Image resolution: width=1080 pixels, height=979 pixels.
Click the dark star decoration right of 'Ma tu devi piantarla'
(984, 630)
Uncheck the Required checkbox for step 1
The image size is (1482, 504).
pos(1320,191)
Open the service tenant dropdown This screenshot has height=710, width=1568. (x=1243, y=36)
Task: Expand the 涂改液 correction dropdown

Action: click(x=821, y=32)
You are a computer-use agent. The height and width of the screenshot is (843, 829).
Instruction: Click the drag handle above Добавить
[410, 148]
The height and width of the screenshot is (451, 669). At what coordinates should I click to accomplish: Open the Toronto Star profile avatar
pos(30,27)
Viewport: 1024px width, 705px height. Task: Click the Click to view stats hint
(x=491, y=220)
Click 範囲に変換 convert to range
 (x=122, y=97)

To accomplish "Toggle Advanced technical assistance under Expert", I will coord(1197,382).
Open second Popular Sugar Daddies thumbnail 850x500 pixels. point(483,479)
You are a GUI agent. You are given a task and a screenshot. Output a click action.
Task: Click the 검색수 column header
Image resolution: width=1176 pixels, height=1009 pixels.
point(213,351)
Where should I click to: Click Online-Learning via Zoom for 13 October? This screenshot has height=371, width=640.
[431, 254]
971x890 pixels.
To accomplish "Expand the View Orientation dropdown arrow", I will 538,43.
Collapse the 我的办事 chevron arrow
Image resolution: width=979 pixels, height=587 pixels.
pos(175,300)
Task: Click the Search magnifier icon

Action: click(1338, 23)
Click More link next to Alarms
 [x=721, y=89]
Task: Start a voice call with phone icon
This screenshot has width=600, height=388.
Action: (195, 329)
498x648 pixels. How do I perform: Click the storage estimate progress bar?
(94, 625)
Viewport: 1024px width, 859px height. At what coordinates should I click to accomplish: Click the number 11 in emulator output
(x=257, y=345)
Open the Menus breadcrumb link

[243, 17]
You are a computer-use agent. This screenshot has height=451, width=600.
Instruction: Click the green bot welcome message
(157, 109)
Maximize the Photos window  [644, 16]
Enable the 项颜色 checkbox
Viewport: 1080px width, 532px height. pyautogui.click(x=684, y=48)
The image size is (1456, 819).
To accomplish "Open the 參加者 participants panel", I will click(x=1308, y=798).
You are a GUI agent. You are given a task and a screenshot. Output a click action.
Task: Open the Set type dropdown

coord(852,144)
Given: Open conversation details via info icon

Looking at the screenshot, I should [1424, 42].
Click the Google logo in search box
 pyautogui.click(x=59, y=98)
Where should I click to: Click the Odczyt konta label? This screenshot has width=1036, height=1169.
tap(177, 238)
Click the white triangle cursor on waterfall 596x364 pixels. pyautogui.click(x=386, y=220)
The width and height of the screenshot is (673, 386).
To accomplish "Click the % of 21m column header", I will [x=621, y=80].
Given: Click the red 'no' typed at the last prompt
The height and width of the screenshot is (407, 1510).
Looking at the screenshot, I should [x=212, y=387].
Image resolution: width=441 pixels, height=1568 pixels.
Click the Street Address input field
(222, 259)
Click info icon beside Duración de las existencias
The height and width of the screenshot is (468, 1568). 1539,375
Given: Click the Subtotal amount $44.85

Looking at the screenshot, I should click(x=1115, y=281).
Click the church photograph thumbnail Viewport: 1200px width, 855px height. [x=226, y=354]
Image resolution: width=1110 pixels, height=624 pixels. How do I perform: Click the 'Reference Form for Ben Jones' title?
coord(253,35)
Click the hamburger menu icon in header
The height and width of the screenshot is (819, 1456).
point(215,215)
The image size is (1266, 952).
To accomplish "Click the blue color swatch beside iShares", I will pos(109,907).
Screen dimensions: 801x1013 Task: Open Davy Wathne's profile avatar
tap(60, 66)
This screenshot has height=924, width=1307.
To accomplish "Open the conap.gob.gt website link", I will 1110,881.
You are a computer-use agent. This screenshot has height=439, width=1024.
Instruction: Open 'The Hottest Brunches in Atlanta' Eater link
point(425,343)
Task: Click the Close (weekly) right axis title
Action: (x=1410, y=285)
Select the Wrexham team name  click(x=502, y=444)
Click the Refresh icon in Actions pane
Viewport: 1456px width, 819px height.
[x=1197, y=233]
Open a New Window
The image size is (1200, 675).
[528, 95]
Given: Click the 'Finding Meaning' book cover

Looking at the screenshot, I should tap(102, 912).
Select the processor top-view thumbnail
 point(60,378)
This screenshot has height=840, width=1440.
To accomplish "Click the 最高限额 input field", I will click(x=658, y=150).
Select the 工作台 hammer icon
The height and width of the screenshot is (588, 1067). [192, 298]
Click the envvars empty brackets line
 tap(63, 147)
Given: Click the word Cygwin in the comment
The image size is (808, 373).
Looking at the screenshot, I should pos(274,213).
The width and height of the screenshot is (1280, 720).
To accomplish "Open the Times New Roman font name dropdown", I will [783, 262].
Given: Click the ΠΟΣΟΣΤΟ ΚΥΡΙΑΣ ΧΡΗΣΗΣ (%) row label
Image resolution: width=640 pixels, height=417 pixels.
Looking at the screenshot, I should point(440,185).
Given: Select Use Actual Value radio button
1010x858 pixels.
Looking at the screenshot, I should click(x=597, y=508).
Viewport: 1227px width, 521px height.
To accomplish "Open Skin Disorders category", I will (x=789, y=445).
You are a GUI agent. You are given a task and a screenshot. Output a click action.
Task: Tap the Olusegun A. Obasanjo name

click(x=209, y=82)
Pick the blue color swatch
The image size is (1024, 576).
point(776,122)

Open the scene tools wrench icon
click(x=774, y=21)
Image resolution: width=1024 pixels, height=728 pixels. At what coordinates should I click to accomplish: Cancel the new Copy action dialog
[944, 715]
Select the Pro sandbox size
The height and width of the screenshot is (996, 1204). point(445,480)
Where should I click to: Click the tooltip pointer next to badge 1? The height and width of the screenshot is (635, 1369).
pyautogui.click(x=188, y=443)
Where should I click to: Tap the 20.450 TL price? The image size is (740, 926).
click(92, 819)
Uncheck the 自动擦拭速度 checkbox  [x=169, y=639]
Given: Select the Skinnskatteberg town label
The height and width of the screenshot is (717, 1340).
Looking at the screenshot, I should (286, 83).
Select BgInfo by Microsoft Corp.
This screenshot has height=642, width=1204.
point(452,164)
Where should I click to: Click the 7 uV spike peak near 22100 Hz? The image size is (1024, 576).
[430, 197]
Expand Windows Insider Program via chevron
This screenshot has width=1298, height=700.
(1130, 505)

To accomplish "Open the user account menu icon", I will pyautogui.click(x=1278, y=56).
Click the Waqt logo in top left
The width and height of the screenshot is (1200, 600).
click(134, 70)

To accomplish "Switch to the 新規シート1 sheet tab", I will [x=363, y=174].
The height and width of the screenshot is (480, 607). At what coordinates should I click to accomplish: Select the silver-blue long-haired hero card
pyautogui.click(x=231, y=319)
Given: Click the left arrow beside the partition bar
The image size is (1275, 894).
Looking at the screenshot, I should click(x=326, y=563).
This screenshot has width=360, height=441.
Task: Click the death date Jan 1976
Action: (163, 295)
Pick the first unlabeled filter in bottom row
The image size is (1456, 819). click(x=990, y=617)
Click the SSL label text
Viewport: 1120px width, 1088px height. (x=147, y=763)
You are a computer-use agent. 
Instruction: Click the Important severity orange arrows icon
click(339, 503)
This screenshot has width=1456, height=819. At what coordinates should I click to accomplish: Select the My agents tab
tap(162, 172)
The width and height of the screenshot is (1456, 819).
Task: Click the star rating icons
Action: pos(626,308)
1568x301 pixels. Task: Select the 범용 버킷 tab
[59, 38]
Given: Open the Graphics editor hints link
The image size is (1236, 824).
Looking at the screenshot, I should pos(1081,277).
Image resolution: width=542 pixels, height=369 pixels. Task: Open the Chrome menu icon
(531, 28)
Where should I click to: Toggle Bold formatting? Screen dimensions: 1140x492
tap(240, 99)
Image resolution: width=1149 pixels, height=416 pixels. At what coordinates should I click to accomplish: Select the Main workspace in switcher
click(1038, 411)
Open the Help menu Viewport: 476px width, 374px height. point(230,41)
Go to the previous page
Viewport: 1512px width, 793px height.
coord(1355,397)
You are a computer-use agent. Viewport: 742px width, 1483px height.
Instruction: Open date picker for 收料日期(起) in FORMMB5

+---+

● Written task: Collect every line of the records that contains the word "beside", and copy each one in full.

● Response to the task:
Click info icon beside Duración de las existencias
To accomplish "Click the blue color swatch beside iShares", I will pos(109,907).
Given: Click the left arrow beside the partition bar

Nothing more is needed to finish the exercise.